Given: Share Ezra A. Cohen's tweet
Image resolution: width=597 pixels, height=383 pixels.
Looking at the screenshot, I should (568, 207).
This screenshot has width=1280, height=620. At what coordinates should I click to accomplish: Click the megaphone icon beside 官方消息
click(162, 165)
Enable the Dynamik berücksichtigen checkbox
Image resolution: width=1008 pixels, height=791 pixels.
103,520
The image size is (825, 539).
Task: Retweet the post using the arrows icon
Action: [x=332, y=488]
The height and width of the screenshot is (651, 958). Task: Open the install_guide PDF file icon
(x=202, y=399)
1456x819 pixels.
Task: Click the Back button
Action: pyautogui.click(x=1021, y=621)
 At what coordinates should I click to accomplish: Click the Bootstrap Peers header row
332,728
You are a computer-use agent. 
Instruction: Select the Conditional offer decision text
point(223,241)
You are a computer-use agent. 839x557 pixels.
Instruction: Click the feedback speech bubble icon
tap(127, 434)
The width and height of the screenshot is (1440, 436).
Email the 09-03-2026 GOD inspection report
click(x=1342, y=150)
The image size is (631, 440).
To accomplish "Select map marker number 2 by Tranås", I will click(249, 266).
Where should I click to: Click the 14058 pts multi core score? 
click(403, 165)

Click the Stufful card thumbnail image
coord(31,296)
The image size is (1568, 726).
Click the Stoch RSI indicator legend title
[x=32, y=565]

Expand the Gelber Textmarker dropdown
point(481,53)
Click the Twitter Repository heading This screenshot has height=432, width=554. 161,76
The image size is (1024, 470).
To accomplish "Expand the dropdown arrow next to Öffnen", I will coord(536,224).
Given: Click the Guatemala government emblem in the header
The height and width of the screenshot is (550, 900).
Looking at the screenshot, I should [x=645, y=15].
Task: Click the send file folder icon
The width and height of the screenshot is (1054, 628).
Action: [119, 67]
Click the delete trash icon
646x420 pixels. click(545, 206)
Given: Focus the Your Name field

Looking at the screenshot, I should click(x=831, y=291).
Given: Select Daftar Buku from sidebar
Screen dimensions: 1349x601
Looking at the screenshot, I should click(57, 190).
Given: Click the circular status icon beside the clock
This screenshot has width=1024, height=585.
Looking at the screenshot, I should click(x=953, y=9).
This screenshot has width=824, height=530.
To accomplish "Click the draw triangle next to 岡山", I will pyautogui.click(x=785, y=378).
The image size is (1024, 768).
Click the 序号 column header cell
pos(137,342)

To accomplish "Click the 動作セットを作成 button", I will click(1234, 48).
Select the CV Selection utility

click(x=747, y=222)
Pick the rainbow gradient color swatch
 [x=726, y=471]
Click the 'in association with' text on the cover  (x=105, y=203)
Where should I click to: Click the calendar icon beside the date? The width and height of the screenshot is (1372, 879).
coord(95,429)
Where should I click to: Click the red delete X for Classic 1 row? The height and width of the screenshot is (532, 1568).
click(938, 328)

§ §

* **Exercise task**: Return every line of the records above, from the first to the last, unchanged and in the same order.

* **The output**:
Given: Share Ezra A. Cohen's tweet
Image resolution: width=597 pixels, height=383 pixels.
Looking at the screenshot, I should (568, 207).
This screenshot has width=1280, height=620. At what coordinates should I click to accomplish: Click the megaphone icon beside 官方消息
click(162, 165)
Enable the Dynamik berücksichtigen checkbox
Image resolution: width=1008 pixels, height=791 pixels.
103,520
The image size is (825, 539).
Task: Retweet the post using the arrows icon
Action: [x=332, y=488]
The height and width of the screenshot is (651, 958). Task: Open the install_guide PDF file icon
(x=202, y=399)
1456x819 pixels.
Task: Click the Back button
Action: pyautogui.click(x=1021, y=621)
 At what coordinates should I click to accomplish: Click the Bootstrap Peers header row
332,728
You are a computer-use agent. 
Instruction: Select the Conditional offer decision text
point(223,241)
You are a computer-use agent. 839x557 pixels.
Instruction: Click the feedback speech bubble icon
tap(127, 434)
The width and height of the screenshot is (1440, 436).
Email the 09-03-2026 GOD inspection report
click(x=1342, y=150)
The image size is (631, 440).
To accomplish "Select map marker number 2 by Tranås", I will click(249, 266).
Where should I click to: Click the 14058 pts multi core score? 
click(403, 165)

Click the Stufful card thumbnail image
coord(31,296)
The image size is (1568, 726).
Click the Stoch RSI indicator legend title
[x=32, y=565]

Expand the Gelber Textmarker dropdown
point(481,53)
Click the Twitter Repository heading This screenshot has height=432, width=554. 161,76
The image size is (1024, 470).
To accomplish "Expand the dropdown arrow next to Öffnen", I will coord(536,224).
Given: Click the Guatemala government emblem in the header
The height and width of the screenshot is (550, 900).
Looking at the screenshot, I should [x=645, y=15].
Task: Click the send file folder icon
The width and height of the screenshot is (1054, 628).
Action: [119, 67]
Click the delete trash icon
646x420 pixels. click(545, 206)
Given: Focus the Your Name field

Looking at the screenshot, I should click(x=831, y=291).
Given: Select Daftar Buku from sidebar
Screen dimensions: 1349x601
Looking at the screenshot, I should click(57, 190).
Given: Click the circular status icon beside the clock
This screenshot has width=1024, height=585.
Looking at the screenshot, I should click(x=953, y=9).
This screenshot has width=824, height=530.
To accomplish "Click the draw triangle next to 岡山", I will pyautogui.click(x=785, y=378).
The image size is (1024, 768).
Click the 序号 column header cell
pos(137,342)

To accomplish "Click the 動作セットを作成 button", I will click(1234, 48).
Select the CV Selection utility

click(x=747, y=222)
Pick the rainbow gradient color swatch
 [x=726, y=471]
Click the 'in association with' text on the cover  (x=105, y=203)
Where should I click to: Click the calendar icon beside the date? The width and height of the screenshot is (1372, 879).
coord(95,429)
Where should I click to: Click the red delete X for Classic 1 row? The height and width of the screenshot is (532, 1568).
click(938, 328)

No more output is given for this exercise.